Lasting increases or decreases in the strength of glutamate synapses — long-term potentiation (LTP) or depression (LTD) — occur following activity-dependent changes in calcium concentration in the postsynaptic neuron. Paradoxically, both LTP and LTD seem to depend on increases in intracellular calcium. This has led to the proposal that the direction of the change in synaptic strength is determined by the size of the increase in postsynaptic calcium concentration, with progressively higher calcium causing first LTD and then LTP.

Cho et al. have tested this theory in rat perirhinal cortex by using different concentrations of EGTA to buffer activity-dependent increases in intracellular postsynaptic calcium to different degrees. They found that stimulation that would normally cause LTP induced LTD instead if a high concentration of EGTA was present to limit the rise in calcium concentration.

Interestingly, they also found that moderate levels of the buffer would prevent both LTP and LTD. There seems to be a 'neutral zone', between concentrations of calcium that would normally induce LTD and those that would normally induce LTP, where neither takes place. This is reminiscent of the Bienenstock–Cooper–Munro (BCM) model, which proposes that low frequencies of stimulation will cause LTD, moderate frequencies will cause no change in synaptic strength, and high frequencies will cause LTP.

Is the lack of plasticity in this neutral zone the result of LTD and LTP balancing each other out, or are they both absent? Cho et al. tested this by selectively blocking LTD (using the mGlu receptor antagonist MCPG) or LTP (using the protein kinase inhibitor staurosporine) and repeating the experiment. When activity-dependent calcium levels were buffered to the neutral zone levels and LTD was blocked, LTP still did not occur; likewise, blocking LTP under similar levels of calcium buffering failed to uncover LTD.

So it seems that the cessation of LTD as calcium levels rise from low to moderate is independent of the induction of LTP at still higher levels. This raises the possibility that the higher calcium levels required to induce LTP actually inhibit the mechanisms of induction of LTD. Although the full picture of the molecular mechanisms underlying long-term plasticity is far from clear, these data provide another important piece of the jigsaw.

## Problem details
Reproduce the whole passage above on calcium levels and synaptic plasticity, word for word.

## Material provided
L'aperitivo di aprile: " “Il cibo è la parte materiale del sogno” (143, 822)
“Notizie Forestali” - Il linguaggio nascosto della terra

## Task result
Lasting increases or decreases in the strength of glutamate synapses — long-term potentiation (LTP) or depression (LTD) — occur following activity-dependent changes in calcium concentration in the postsynaptic neuron. Paradoxically, both LTP and LTD seem to depend on increases in intracellular calcium. This has led to the proposal that the direction of the change in synaptic strength is determined by the size of the increase in postsynaptic calcium concentration, with progressively higher calcium causing first LTD and then LTP.

Cho et al. have tested this theory in rat perirhinal cortex by using different concentrations of EGTA to buffer activity-dependent increases in intracellular postsynaptic calcium to different degrees. They found that stimulation that would normally cause LTP induced LTD instead if a high concentration of EGTA was present to limit the rise in calcium concentration.

Interestingly, they also found that moderate levels of the buffer would prevent both LTP and LTD. There seems to be a 'neutral zone', between concentrations of calcium that would normally induce LTD and those that would normally induce LTP, where neither takes place. This is reminiscent of the Bienenstock–Cooper–Munro (BCM) model, which proposes that low frequencies of stimulation will cause LTD, moderate frequencies will cause no change in synaptic strength, and high frequencies will cause LTP.

Is the lack of plasticity in this neutral zone the result of LTD and LTP balancing each other out, or are they both absent? Cho et al. tested this by selectively blocking LTD (using the mGlu receptor antagonist MCPG) or LTP (using the protein kinase inhibitor staurosporine) and repeating the experiment. When activity-dependent calcium levels were buffered to the neutral zone levels and LTD was blocked, LTP still did not occur; likewise, blocking LTP under similar levels of calcium buffering failed to uncover LTD.

So it seems that the cessation of LTD as calcium levels rise from low to moderate is independent of the induction of LTP at still higher levels. This raises the possibility that the higher calcium levels required to induce LTP actually inhibit the mechanisms of induction of LTD. Although the full picture of the molecular mechanisms underlying long-term plasticity is far from clear, these data provide another important piece of the jigsaw.